Writer Charlotte Moore takes a look at the history of Pride, reminding us to never forget that Pride began as a protest.
The sun isn’t the only thing that’s *out* for June. That’s right, it’s Pride.
Time for businesses to don rainbow flags and your slightly homophobic cousin to start quoting Ru Paul’s Drag Race. Pride, at the core of it, is a protest for LGBTQIA+ rights. But, most people will be more aware of Pride in the context of parades, floats and celebrations. But, before we look at where we are, it’s worth going back to the origins of Pride itself.
June 28th 1969 – New York City
The sixties was an incredibly tough time to be LGBTQIA+ and the community was subject to regular police raids. Patrons of gay bars could be arrested for wearing feminine clothing as well as doing drag. So, in the early hours of the morning, the patrons of the Stonewall Inn, New York City, fought back against yet another police raid. Led by trans women and femmes of colour, this riot led to further protests and became a watershed moment for queer people across the globe.
A year later the anniversary of the riot was marked with the first Gay Pride march in New York history. Christopher Street Liberation Day covered 51 blocks while attendees marched to Central Park. This was the first Pride event as we know it today.
July 1st, 1972 – Central London
The first British Pride festival took place in London and the date was selected to pay homage to Stonewall (the Saturday closest to the Stonewall anniversary). With just 2,000 attendees, many dressed in drag, they marched through central London culminating with a kiss-in at Trafalgar Square.
As we moved into the 80s, Pride brought challenges to the community, such as the AIDs crisis, into the public consciousness. Organisations like Act Up lobbied the government to eventually develop antiretroviral drugs and saved millions of lives.
So, what does Pride look like in 2021?
By talking about the history of Pride, LGBTQIA+ history – something that is often ignored – is is kept alive and in the forefront of people’s minds. Pride itself encourages conversations, just like this one, opening up the floor for discussion around LGBTQIA+ issues.
Pride, nowadays, is a celebration and one that has led to both cultural and systematic change. Even as recently as the past twenty years, Pride has resulted in the legalisation of same-sex marriage as well as improved life for those that identify as trans. It’s both a time for celebration and reflection of not only how far we’ve come, but how we can continue to improve life for all LGBTQIA+ people.

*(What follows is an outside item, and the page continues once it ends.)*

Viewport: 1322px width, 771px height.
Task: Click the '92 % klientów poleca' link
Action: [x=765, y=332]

Pride in 2021 also has a huge focus on representation. For young people that might be questioning their gender or sexuality, Pride is a reminder that they’re not alone. That there are tons of other people, just like them, living joyful and fulfilling lives as themselves. Every June, you’ll spot Pride marches across New York City and San Francisco in the US; Sao Paulo and Rio de Janeiro in Brazil; Madrid in Spain; Amsterdam in the Netherlands; Tel Aviv in Israel and of course, in cities across the UK. This global proliferation of Pride means that representation for the LGBTQIA+ community is more visible and accessible than ever before.
However, the challenge in 2021 when it comes to defining Pride is the influence of corporate sponsors. From the original 2,000 attendees back in the 70s, it’s estimated that London Pride now attracts 1.5 million visitors. With this vast number of attendees, there is a need for financing to support the structure, security and parade itself. This means that contributions from the government and brands are necessary. And, many feel that this is a controversial decision.

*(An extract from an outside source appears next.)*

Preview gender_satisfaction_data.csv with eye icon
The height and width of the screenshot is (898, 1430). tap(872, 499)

“Pride only incurs massive costs and limitations at the exact moment it defines itself as a parade instead of a protest”
Peter Tatchell, LGBT campaigner, explained his frustrations to VICE. “The organisers of the anti-Trump march this summer didn’t have to pay a penny. Neither do the organisers of any anti-austerity or anti-war marches. Notting Hill Carnival has no limits on numbers, and the Second Brexit Referendum [march] apparently had 700,000 people. Pride only incurs massive costs and limitations at the exact moment it defines itself as a parade instead of a protest. This is a choice! Return Pride to its roots and you instantly get rid of the need to beg for political permission – and free yourself to only accept corporate sponsorship on your own terms.”
Some argue that this influence of corporations and businesses means that Pride, as an event, is no longer relevant in 2021. But, while these conversations are essential to creating a truly inclusive Pride event, it’s worth remembering that for many, Pride is one of the few ways that they can feel represented.
Pride in 2021 is a celebration, and an opportunity for many to reflect the diversity of the LGBTQIA+ community. Nevertheless, understanding the history of Pride is an essential part of the event. We shouldn’t forget that no matter what, Pride began as a protest.